Furthermore, companies continuously monitor the services where individuals directly post company information sharing (reputation) to find meaningful improvement points. Again, this is about how data from different sources — companies and individuals — can provide higher-value information when accumulated and combined in one place.
As we have seen, gathering HR digital data from various areas and various sources in one place — especially the cloud — becomes the foundation for producing more valuable information. What is needed at this point is data analytics functionality that can analyze big data and draw out meaningful insights. Among global companies like Google, Dell, Bank of America, and Ford, people analytics has already spread, and in Korea, IT companies are exploring its possibilities.

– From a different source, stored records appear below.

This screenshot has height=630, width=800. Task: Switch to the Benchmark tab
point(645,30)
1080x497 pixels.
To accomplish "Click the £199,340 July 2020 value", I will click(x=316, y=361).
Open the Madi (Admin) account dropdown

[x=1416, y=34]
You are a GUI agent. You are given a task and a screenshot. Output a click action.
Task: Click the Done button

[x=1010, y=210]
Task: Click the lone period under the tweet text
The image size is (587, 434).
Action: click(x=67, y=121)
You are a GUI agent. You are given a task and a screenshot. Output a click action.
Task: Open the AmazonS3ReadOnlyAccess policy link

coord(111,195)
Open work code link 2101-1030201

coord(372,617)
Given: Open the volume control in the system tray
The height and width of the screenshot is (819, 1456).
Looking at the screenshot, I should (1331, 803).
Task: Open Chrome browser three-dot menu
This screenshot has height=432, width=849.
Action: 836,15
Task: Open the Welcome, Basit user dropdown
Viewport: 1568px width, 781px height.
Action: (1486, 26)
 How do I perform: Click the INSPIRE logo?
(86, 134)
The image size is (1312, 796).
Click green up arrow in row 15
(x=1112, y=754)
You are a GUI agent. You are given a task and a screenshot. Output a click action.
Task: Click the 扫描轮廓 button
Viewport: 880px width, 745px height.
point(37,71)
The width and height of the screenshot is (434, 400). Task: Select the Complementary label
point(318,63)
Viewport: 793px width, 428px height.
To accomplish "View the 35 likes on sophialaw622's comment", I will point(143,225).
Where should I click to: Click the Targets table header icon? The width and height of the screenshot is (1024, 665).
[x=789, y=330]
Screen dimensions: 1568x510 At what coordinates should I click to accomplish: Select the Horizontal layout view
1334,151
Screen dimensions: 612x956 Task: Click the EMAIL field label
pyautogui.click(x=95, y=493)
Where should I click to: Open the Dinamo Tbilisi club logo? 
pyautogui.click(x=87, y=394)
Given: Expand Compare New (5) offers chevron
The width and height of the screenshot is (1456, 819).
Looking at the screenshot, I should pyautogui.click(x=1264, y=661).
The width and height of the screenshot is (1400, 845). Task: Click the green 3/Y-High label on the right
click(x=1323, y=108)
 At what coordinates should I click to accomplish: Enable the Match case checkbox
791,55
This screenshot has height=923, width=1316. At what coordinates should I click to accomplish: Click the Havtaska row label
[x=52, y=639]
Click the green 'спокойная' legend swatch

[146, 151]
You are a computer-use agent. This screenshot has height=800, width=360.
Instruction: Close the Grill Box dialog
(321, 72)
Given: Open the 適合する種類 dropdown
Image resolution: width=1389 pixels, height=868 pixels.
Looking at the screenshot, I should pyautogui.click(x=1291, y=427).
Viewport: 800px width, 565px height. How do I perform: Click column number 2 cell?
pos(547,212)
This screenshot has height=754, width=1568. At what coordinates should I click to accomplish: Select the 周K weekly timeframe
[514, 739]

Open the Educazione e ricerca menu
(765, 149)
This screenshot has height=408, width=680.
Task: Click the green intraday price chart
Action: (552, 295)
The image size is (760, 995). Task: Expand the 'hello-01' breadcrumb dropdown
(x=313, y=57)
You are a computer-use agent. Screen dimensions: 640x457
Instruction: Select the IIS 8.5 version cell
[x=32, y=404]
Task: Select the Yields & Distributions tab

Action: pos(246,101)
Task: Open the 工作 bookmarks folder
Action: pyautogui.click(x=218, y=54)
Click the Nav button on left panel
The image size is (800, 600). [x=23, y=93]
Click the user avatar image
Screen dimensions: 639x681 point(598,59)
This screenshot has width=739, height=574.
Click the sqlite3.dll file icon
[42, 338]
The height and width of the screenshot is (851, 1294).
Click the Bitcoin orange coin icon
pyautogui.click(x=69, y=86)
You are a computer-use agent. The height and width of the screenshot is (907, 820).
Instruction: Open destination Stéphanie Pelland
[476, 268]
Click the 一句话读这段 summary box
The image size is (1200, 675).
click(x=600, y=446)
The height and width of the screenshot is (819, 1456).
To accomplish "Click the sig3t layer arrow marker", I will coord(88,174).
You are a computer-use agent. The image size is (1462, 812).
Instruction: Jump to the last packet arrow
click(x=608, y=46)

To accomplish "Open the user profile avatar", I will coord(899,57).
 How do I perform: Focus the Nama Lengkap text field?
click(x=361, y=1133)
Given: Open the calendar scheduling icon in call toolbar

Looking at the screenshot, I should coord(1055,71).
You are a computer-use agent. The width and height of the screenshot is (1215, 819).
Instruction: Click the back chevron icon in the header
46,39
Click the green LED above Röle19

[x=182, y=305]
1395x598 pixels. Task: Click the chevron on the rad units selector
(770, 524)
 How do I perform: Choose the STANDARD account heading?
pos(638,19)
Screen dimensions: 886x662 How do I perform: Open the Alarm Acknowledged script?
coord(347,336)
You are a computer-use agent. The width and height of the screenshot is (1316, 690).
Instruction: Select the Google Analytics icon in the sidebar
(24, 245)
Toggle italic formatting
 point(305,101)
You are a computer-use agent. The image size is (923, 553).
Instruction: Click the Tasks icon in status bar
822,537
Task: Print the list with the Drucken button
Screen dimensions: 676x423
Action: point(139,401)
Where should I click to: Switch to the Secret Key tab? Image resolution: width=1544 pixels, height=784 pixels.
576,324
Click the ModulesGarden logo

At our company as well, after accumulating several months of work records, recognition, and feedback records and conducting data analysis, we derived meaningful insights about people dynamics, attrition risk, and more — and judged them as information worth referencing for future HR operations. The more digital workplace and HR digital data accumulates, the more the importance of data analytics for obtaining meaningful information will be emphasized.
The digital workplace and HR digital are changing rapidly. It is hard to predict what form they will evolve into, and in a situation of maximized uncertainty, it is not easy to argue that a particular capability should be prioritized and strengthened first. But if we had to pick one, it would be "learning agility."
The fiercer the wave of digital disruption, the more we need to be unhesitating about understanding and acquiring digital technology, tools, and culture. Leaders and HR who must lead the digitalization of the workplace and HR should actively try various digital tools and review their applicability inside our own organizations more than anyone. This will become the foundation for not only quickly capturing digital-related opportunities but also making timely decisions.
The more the digital workplace matures, the more essential a culture is that does not hesitate to accept change and recognizes mutual differences. The digital workplace will fundamentally change the way work is done. In-person meetings and collaboration will disappear, and at the extreme, the traditional office may disappear entirely.
On top of that, the share of Millennials in the workplace continues to grow, and the social entry of the next generation — Gen Z (born after 1995) — is now just around the corner.
They will perform work based on experiences and ways of thinking that are clearly different from previous generations, and to motivate them and create performance, we must recognize the difference, understand their needs, and resonate with them. The engagement of new generations will be the foundation that lifts the organization's execution and creates sustainable performance even in a digital disruption environment.
The digital workplace and HR digital do not simply mean paper documents disappearing from the work process or introducing digital tools into part of the HR process. The maturation of the digital workplace means a holistic shift to more efficient ways of working that leverage digital tools.
In this process, HR should preemptively raise its understanding of digital and set HR strategy on that basis. Executives should clearly share the vision and strategy for digital workplace maturation and support its execution. They should also create the physical and cultural environment in which generations with new experiences and ways of thinking can fully settle in.
Most importantly, HR should first dispel the fear of new things and not hesitate to learn. The mindset of thinking big and broad — but starting from the smallest things first — is critical.